▸ Task
Write out the rows exactly, from the line with "Task: Open the Manage" up to and including the line with "pos(491,223)", leaving the pictures out of your answer.

>> Begin The records

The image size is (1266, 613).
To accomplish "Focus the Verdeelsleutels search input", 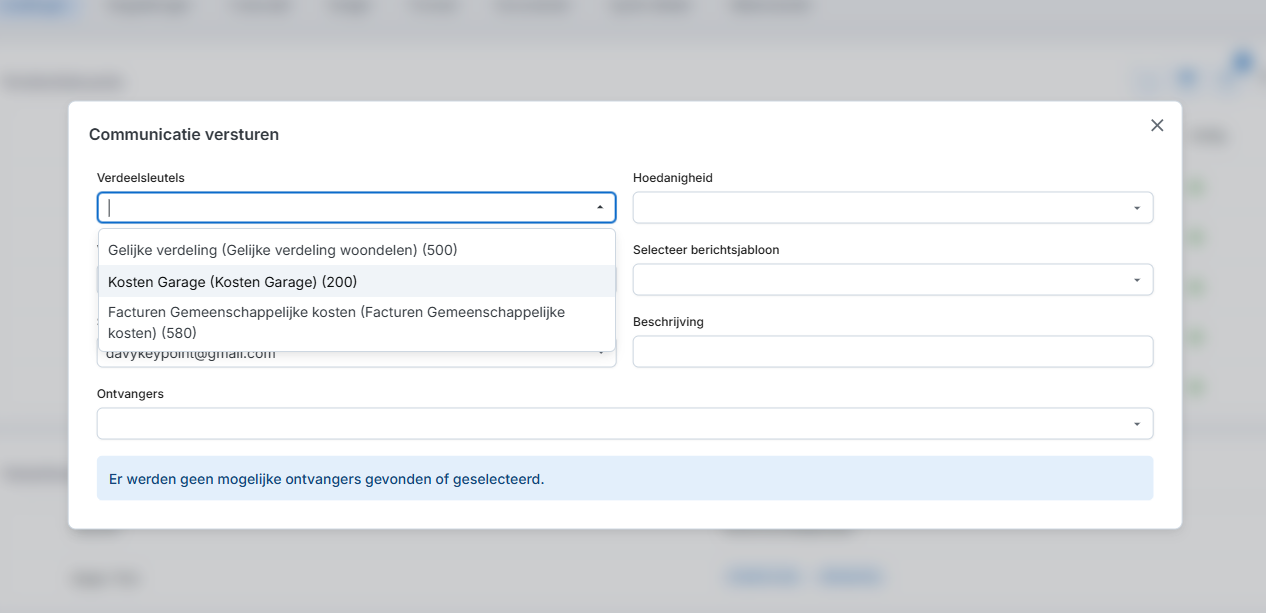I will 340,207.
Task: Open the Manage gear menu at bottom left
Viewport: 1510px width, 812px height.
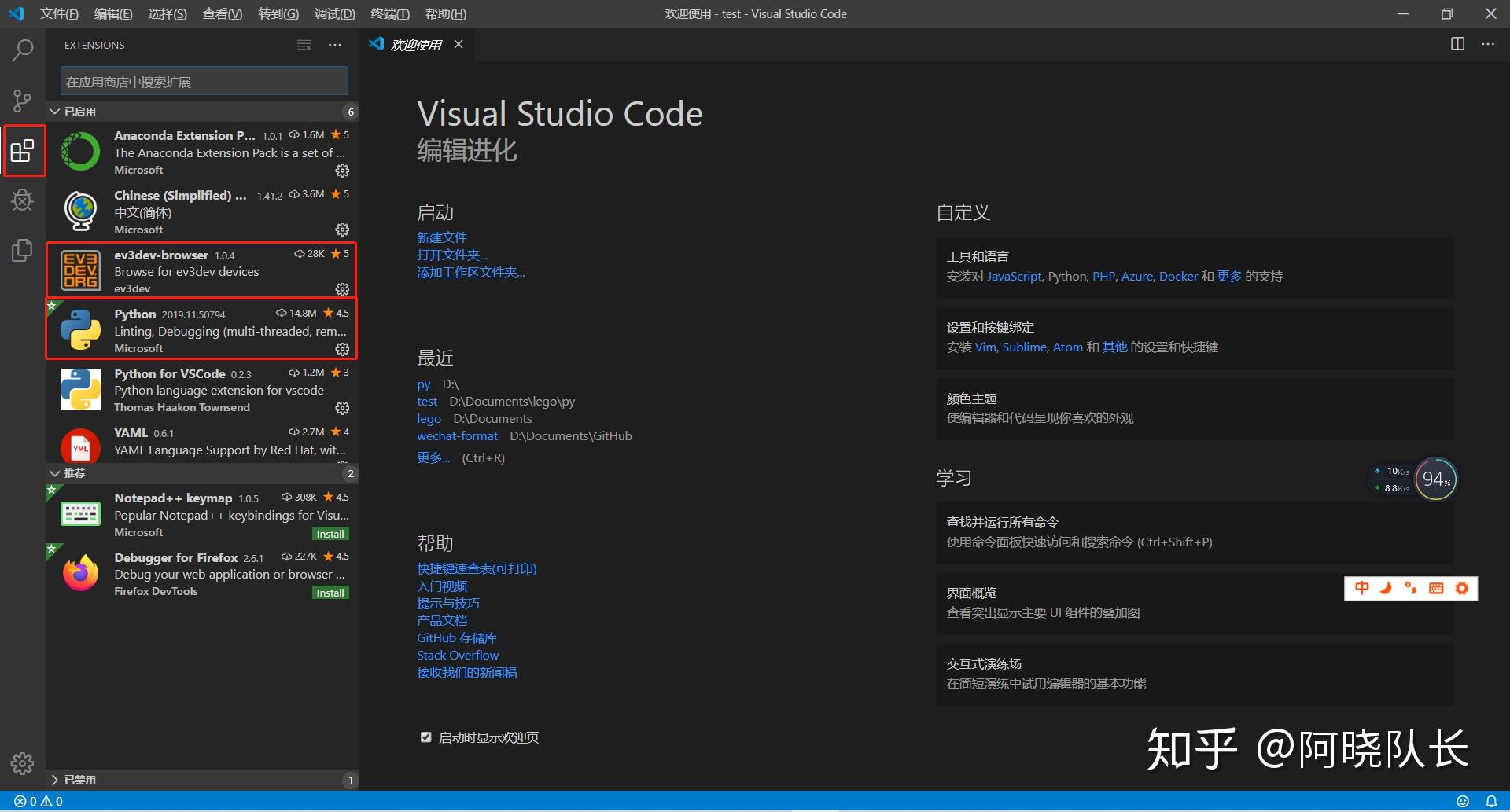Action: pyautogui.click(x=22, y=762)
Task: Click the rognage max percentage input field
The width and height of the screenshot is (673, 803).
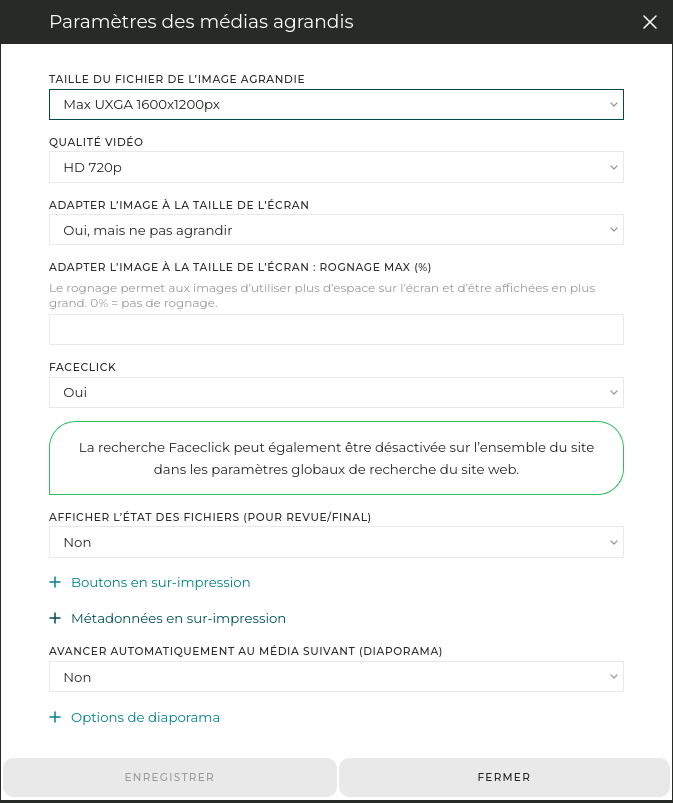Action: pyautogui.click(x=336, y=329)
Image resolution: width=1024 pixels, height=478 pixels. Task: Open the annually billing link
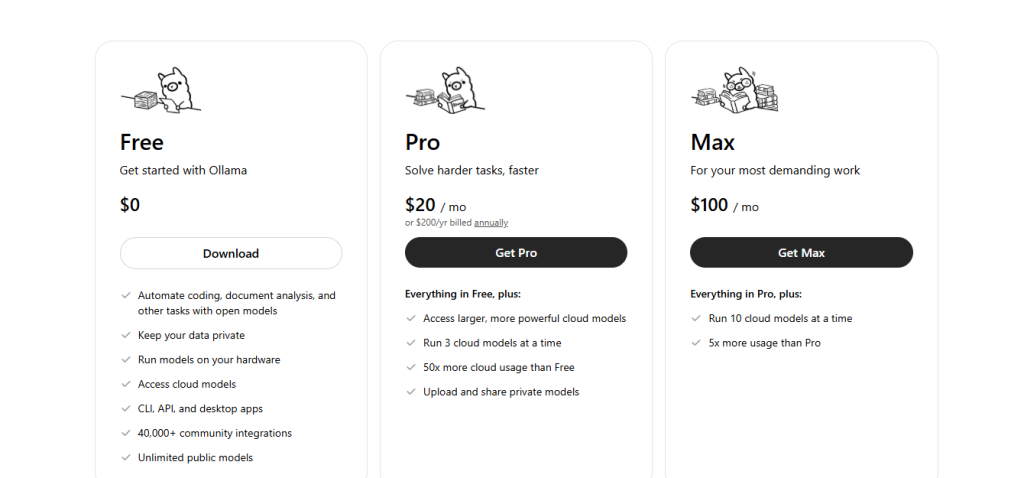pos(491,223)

>> End The records
>> Begin The records

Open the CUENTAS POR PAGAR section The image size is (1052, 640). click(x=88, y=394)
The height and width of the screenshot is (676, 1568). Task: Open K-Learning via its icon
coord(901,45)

>> End The records

▸ Final result
Task: Open the Manage gear menu at bottom left
Viewport: 1510px width, 812px height.
Action: pyautogui.click(x=22, y=762)
Task: Click the rognage max percentage input field
The width and height of the screenshot is (673, 803).
Action: pyautogui.click(x=336, y=329)
Image resolution: width=1024 pixels, height=478 pixels. Task: Open the annually billing link
pos(491,223)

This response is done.